Table of Contents
Understanding Snapshots and Rollbacks
In the context of filesystems and storage, a snapshot is a point‑in‑time view of data that can be used to inspect, back up, or restore the state of a filesystem or volume. A rollback is the act of reverting live data back to a state captured in a snapshot.
This chapter focuses on how snapshots and rollbacks are implemented and used on Linux, particularly with common technologies:
- LVM (Logical Volume Manager)
- Btrfs
- ZFS
You’ll see conceptual differences, typical workflows, and how these tools behave in real systems.
Snapshot Design Concepts
Although implementations differ, most snapshot systems revolve around two core ideas:
Copy-on-Write (CoW) vs Full Copies
Two major strategies exist:
- Copy-on-Write (CoW) snapshots
- Initial snapshot creation is nearly instantaneous and tiny.

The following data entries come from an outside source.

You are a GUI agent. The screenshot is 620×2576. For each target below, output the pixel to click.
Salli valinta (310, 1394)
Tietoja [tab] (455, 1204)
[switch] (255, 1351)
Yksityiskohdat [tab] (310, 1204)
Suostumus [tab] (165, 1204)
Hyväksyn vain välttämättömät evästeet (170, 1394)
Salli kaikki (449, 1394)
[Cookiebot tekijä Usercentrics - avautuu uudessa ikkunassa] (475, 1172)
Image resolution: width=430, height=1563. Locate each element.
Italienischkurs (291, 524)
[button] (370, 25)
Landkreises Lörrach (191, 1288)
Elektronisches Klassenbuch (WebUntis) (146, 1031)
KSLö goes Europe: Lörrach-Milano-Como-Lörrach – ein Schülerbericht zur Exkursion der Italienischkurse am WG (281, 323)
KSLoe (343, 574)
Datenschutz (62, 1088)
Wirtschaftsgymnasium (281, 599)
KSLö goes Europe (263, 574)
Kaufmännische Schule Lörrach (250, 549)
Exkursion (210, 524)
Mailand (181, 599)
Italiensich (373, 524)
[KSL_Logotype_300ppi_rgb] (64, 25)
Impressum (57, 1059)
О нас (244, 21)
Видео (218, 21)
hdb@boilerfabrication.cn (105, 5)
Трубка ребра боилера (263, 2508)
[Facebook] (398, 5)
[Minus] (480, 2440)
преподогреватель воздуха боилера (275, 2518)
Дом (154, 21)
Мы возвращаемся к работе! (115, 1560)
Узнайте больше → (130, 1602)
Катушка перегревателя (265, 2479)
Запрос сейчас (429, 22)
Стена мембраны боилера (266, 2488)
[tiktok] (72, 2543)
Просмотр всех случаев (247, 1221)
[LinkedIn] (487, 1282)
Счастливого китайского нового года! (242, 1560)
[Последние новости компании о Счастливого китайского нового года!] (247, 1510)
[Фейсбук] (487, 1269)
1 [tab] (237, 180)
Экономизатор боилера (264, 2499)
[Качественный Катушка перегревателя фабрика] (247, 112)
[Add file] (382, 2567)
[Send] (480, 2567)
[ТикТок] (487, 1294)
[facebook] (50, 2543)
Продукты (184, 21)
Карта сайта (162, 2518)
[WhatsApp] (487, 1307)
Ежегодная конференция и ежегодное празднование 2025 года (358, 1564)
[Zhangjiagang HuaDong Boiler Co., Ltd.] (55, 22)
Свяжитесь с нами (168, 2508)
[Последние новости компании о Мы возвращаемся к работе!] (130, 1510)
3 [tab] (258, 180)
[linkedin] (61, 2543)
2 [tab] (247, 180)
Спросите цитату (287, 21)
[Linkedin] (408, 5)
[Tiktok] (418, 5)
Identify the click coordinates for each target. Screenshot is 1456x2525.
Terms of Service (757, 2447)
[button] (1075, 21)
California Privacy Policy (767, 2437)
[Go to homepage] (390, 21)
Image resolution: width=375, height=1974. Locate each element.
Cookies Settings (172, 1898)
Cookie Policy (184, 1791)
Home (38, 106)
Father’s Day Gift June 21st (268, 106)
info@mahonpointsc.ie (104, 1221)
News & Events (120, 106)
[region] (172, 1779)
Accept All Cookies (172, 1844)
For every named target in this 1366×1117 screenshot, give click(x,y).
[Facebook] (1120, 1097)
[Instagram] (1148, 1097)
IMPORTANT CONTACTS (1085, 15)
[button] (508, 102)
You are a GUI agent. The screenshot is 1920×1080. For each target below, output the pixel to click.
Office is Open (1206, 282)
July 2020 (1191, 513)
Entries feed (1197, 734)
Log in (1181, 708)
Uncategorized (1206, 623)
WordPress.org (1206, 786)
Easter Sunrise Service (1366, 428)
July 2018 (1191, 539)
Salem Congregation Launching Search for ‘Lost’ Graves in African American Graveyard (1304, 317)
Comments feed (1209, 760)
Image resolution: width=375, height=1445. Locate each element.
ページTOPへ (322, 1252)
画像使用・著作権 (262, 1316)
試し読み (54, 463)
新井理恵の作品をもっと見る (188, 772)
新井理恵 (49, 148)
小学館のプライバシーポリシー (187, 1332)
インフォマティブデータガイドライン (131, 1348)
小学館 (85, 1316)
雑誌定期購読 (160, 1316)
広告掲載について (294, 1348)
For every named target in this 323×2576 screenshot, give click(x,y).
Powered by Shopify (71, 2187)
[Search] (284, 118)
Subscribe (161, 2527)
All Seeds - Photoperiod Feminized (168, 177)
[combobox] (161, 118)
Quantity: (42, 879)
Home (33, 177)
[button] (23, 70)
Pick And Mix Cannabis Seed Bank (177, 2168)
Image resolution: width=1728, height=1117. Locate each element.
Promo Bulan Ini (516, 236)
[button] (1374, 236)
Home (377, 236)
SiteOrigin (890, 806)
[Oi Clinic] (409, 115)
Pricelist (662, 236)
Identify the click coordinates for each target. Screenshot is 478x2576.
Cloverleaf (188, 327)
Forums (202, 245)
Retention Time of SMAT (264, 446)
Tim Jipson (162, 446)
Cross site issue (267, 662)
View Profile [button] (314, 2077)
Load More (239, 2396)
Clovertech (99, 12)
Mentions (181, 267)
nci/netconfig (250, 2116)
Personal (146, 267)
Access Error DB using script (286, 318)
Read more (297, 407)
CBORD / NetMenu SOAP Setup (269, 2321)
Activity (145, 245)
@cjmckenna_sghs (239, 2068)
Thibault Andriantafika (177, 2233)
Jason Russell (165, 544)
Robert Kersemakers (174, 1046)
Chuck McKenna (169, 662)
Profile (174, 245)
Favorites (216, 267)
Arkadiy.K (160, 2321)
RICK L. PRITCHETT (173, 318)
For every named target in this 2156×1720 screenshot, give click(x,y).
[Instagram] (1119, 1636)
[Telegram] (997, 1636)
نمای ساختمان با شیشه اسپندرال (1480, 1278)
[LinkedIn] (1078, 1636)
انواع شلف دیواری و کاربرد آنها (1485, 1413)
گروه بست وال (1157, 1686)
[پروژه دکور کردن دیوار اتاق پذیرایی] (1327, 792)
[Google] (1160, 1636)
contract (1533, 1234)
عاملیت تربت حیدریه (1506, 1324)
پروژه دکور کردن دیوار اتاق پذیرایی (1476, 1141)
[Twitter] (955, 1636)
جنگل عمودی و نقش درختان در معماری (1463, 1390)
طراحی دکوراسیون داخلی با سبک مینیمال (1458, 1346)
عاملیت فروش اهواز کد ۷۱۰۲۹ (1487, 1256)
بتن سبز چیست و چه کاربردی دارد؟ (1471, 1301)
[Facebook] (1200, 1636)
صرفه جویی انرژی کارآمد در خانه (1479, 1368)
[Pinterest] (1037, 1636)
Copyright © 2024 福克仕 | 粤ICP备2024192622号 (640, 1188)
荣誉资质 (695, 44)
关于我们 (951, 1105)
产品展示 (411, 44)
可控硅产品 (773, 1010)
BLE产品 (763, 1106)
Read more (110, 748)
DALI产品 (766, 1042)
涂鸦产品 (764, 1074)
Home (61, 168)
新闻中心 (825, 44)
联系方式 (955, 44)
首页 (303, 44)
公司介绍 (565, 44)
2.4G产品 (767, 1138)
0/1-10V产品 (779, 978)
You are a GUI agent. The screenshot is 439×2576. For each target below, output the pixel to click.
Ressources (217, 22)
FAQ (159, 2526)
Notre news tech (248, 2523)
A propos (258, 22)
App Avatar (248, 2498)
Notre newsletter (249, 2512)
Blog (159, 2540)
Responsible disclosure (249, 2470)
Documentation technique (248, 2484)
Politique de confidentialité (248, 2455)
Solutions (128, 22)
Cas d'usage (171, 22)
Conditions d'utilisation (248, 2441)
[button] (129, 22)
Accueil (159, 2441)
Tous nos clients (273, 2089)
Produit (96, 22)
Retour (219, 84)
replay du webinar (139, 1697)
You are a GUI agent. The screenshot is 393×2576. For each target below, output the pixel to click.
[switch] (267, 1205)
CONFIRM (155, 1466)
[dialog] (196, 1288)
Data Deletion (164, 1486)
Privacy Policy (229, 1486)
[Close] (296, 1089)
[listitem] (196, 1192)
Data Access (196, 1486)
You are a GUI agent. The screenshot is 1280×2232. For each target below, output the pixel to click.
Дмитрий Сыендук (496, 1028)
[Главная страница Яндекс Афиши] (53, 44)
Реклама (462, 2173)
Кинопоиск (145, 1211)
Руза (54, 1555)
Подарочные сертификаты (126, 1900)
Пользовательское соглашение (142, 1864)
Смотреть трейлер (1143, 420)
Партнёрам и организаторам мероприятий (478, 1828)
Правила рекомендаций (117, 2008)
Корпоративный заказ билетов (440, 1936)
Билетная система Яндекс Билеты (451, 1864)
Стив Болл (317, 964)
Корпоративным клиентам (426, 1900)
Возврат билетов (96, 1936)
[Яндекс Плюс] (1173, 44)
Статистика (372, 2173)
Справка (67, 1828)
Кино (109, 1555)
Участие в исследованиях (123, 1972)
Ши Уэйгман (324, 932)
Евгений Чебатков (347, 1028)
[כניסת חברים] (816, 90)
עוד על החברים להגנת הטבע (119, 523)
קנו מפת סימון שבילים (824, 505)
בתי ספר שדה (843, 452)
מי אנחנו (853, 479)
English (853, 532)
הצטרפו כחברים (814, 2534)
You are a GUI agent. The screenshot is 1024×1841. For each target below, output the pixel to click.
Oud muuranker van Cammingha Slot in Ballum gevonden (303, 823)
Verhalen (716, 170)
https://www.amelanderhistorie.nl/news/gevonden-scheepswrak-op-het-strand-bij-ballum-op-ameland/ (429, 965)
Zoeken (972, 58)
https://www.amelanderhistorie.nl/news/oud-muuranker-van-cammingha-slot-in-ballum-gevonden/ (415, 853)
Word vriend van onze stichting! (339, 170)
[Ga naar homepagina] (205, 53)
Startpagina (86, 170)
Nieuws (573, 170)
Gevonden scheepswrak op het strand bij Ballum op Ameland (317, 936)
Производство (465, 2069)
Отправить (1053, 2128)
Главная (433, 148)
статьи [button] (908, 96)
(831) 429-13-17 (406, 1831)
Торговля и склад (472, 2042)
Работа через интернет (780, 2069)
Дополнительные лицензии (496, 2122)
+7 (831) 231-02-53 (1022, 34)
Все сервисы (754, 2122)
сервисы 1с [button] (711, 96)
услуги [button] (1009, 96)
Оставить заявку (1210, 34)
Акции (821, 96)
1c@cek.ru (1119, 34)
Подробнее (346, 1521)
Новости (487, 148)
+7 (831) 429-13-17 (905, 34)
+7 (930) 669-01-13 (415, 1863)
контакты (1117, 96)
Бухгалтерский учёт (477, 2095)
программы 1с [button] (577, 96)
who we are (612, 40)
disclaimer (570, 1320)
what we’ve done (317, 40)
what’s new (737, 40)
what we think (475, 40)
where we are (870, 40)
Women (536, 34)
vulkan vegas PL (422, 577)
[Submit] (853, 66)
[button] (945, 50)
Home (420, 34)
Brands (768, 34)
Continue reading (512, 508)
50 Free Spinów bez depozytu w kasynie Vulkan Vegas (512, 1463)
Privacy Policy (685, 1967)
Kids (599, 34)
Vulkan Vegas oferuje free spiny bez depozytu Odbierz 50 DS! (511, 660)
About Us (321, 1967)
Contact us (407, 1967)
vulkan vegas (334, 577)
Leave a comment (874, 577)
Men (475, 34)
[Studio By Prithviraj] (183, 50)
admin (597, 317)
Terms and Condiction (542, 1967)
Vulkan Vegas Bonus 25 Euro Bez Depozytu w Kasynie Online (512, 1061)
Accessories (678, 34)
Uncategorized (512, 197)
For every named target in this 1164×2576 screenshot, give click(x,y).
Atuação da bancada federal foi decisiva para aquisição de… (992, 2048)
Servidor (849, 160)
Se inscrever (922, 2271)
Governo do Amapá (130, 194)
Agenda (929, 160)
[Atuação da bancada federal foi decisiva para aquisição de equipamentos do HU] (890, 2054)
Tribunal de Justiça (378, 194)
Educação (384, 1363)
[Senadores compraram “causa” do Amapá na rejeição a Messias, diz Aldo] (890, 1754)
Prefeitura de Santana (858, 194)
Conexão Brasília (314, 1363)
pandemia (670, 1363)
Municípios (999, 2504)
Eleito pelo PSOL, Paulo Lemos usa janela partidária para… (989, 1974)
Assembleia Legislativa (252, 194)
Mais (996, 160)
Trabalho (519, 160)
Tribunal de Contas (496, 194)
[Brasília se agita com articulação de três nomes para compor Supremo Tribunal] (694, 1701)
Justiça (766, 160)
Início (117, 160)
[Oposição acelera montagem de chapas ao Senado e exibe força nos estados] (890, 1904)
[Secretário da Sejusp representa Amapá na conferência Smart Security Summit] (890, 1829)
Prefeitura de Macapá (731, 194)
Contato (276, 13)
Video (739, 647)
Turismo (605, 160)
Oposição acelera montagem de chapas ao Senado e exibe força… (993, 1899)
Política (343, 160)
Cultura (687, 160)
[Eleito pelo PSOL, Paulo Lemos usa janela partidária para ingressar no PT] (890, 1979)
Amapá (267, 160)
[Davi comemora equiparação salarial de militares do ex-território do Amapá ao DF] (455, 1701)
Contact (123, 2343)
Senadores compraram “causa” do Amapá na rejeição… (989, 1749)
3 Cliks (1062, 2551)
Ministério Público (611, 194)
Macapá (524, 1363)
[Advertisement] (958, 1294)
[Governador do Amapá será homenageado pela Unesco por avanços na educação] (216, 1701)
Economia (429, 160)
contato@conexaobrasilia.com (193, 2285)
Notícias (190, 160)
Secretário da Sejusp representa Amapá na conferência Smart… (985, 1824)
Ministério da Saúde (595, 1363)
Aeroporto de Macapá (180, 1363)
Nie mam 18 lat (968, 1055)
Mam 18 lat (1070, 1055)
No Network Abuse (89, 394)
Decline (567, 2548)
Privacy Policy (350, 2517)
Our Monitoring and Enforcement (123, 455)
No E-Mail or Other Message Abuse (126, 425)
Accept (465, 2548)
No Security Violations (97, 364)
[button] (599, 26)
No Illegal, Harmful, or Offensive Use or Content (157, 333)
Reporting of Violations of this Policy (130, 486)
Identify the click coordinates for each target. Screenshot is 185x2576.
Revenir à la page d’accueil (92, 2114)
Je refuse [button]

- The snapshot initially “shares” blocks with the source.
- When the source changes a block, the old data is copied to snapshot storage first, then the source is modified.
- Efficient for many snapshots and frequent changes.
This is how Btrfs, ZFS, and modern LVM thin snapshots work.
- Full copy (clone) snapshots
- Snapshot is a complete copy of data at snapshot time.
- Takes time and space proportional to data size.
- Simple to reason about, but less efficient for frequent snapshots.
- Often used when migrating or backing up data offline.
Sometimes tools call full copies “clones” or “replicas” to distinguish them from CoW snapshots.
Crash-Consistent vs Application-Consistent
Snapshots capture blocks, not necessarily a fully flushed application state.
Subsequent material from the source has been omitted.